[START DATA SHOWN]
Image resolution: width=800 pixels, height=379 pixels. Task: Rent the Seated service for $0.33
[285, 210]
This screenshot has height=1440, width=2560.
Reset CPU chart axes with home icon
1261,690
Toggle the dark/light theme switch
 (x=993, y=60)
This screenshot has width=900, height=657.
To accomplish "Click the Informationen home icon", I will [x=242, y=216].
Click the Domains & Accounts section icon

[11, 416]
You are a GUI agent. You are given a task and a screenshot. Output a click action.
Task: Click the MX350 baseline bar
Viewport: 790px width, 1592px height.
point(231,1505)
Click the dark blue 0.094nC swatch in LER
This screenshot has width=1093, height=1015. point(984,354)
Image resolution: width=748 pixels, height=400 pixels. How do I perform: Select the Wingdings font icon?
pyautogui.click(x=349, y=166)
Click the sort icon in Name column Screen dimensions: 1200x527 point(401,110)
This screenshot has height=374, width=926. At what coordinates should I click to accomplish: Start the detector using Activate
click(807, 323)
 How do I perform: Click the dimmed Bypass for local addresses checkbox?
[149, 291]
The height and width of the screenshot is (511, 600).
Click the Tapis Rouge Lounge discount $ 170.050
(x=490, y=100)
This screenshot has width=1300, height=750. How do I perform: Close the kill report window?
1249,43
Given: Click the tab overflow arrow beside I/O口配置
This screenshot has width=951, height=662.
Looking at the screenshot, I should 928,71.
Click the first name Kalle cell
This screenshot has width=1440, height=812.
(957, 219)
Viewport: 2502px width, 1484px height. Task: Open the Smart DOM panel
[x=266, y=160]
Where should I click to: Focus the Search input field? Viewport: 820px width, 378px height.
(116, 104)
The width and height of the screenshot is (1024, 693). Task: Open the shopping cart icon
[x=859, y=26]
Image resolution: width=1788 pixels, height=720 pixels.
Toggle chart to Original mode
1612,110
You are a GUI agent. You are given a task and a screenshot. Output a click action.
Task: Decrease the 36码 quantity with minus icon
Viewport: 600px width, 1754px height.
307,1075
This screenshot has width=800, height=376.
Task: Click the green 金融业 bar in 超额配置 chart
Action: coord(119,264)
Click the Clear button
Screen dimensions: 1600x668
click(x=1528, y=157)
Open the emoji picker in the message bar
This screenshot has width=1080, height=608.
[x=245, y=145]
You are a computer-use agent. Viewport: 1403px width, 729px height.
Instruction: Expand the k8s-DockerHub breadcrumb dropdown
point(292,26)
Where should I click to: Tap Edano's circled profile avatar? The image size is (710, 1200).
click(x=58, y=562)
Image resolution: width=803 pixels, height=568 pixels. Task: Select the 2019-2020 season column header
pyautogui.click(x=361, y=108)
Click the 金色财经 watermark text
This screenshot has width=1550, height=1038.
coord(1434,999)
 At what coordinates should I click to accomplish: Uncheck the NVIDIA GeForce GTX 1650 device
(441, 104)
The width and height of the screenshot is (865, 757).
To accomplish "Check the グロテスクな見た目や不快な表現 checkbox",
[END DATA SHOWN]
Copy out the lines of the material from the one containing "Click the Domains & Accounts section icon" through the one containing "This screenshot has width=1093, height=1015.", with both of those lines included.

_FINISHED TASK:_
Click the Domains & Accounts section icon

[11, 416]
You are a GUI agent. You are given a task and a screenshot. Output a click action.
Task: Click the MX350 baseline bar
Viewport: 790px width, 1592px height.
point(231,1505)
Click the dark blue 0.094nC swatch in LER
This screenshot has width=1093, height=1015. point(984,354)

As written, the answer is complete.